_TASK PROMPT:_
Copy out all the data, word for word.

_PROVIDED RECORDS:_
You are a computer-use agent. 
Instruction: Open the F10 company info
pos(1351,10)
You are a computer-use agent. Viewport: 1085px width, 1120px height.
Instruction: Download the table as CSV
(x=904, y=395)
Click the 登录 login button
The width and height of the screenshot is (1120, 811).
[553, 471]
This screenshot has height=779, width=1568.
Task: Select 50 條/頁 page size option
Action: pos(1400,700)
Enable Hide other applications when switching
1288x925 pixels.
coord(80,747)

_EXERCISE RESULT:_
You are a computer-use agent. 
Instruction: Open the F10 company info
pos(1351,10)
You are a computer-use agent. Viewport: 1085px width, 1120px height.
Instruction: Download the table as CSV
(x=904, y=395)
Click the 登录 login button
The width and height of the screenshot is (1120, 811).
[553, 471]
This screenshot has height=779, width=1568.
Task: Select 50 條/頁 page size option
Action: pos(1400,700)
Enable Hide other applications when switching
1288x925 pixels.
coord(80,747)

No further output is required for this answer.